Cervical cancer is a difficult thing to discuss, for a variety of reasons. First, it’s a women’s cancer. There are few awareness campaigns, and no coloured-ribbons, and no 5k run/walks in Central Park. Like other pelvic cancers, cervical cancer is often not caught until it is far too late, and the available treatments tend to be messy; brutal. There are no poster gals for the disease either, unless maybe if you count Jade Goody — but most Americans don’t know who she is, and she wasn’t exactly the most popular person until she became a tragic darling in death.
Second, most cervical cancers are caused by the Human Papilloma Virus, something that nearly all sexually active people will contract at some stage of life. Though less common, it can also be contracted from non-intercourse contact, like being passed from mother-to-child during childbirth. Many strains don’t cause cancer — a few do. Most people’s bodies fight off the virus and they never ever know they came into contact with it. I take powerful immunosuppressants to keep my Rheumatoid Arthritis in check, and it’s likely that those inhibited my body’s ability to fight off this common bug.
Am I a bad or less worthwhile person because I got this in the first place?
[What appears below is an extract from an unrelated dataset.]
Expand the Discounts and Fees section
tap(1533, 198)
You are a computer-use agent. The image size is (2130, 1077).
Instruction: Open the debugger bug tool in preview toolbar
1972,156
There is a vaccine. It’s new-ish. By the time it came on the market, I was too old for my insurance to cover it (in America, insurances will consider you “low risk” after age 26 and will not cover you for the jab). I had no idea how common the virus was, or how the cancer worked. American doctors at the time were not having any kind of serious discussion with patients about why you should or could still have the vaccine after age 26, or what HPV and cervical cancer even WERE.
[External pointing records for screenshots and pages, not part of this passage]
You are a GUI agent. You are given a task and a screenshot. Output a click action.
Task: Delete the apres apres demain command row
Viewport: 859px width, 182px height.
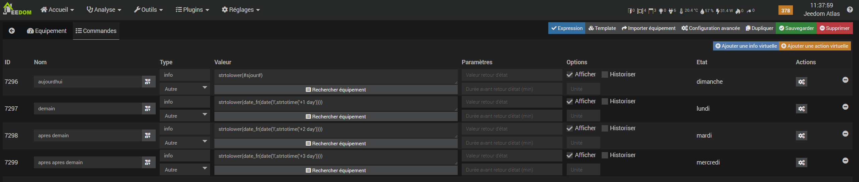click(845, 160)
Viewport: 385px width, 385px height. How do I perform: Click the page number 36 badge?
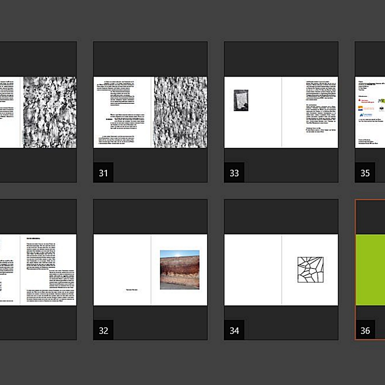tap(365, 330)
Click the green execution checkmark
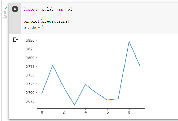 [5, 8]
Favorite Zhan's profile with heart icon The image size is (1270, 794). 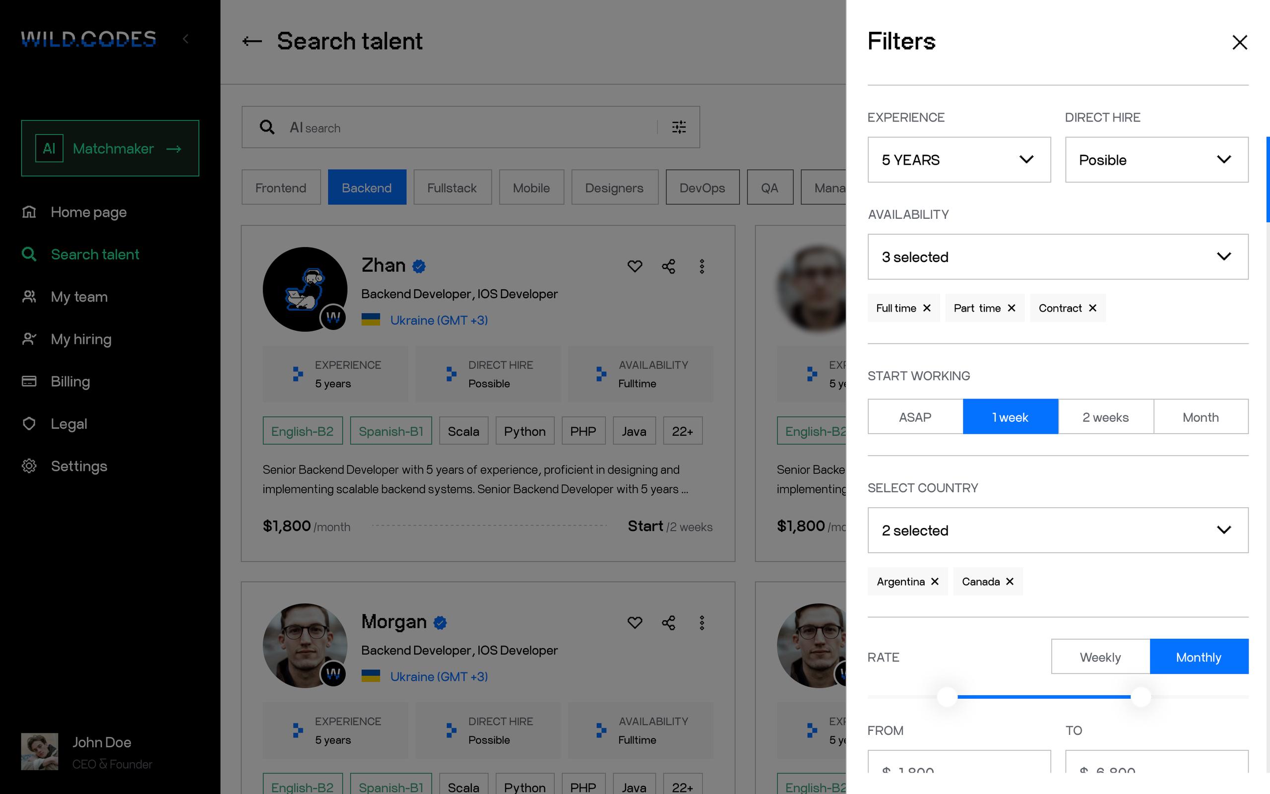[634, 266]
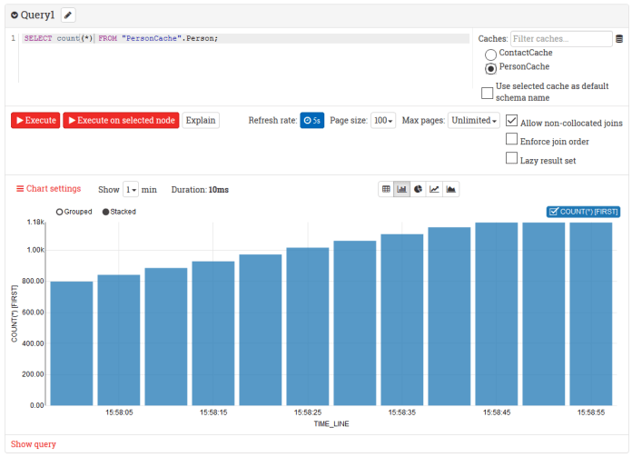This screenshot has height=457, width=632.
Task: Click the Execute button
Action: (x=35, y=120)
Most of my friends who live outside of the US were vaccinated early on. Living in the States, I was mortifyingly ignorant for far too long.
And because I knew so little from the start, I was too numb to flinch when I got the diagnosis and the doctor told me that my fertility might be compromised; when he said that, with the amount of tissue he took out, my cervix was likely to be incompetent, but there were things we could do if/when I wanted children. I nodded when he explained the mechanics; the stitches. I smiled dumbly when the nurses took my blood again and again and again and said, sympathetically, Oh my what good veins you have such good veins, we’ll see you in here next when you deliver healthy babies!
I would like to think I am a smart girl. But how could I have been so stupid about everything?
And I took it in stride when yet another friend posted something on Facebook or Twitter about how the cervical cancer vaccine turned young girls into sluts, or when someone else circulated a sensationalist lie that the drug had killed someone. And when I did tell people about my surgery, the response was generally not particularly supportive or positive, with the exception of my closest family and friends. Eventually, I stopped sharing what had happened altogether, because there were so many times that my disclosure was met with raised eyebrows.
I let other people blame me. I listened when it was suggested that I was worth less now that my ability to bring life into the world might be compromised.
So I blamed myself for this. But there was nothing to blame myself for. Truthfully, I got lucky — many women don’t have anywhere near as fantastic an outcome as I did with this disease.
This is all a very long-winded way of saying — sometimes, in the midst of slow-moving crisis, you find that your life has a lot more crumbly junk in it than you previously realised. You suddenly observe that you are carrying around a lot of detritus of the past, and not nearly as much useful stuff as you thought.
Of course, there were and are many, many supportive people, and those friends and family shouldn’t overlooked.
But what I am really saying (again) is that I am not to blame for what I experienced. It has taken me a long time, and a lot of shaking out the cobwebs, and clearing out the cupboards, and wringing out the guilt and the shame, but I think I am finally…Okay.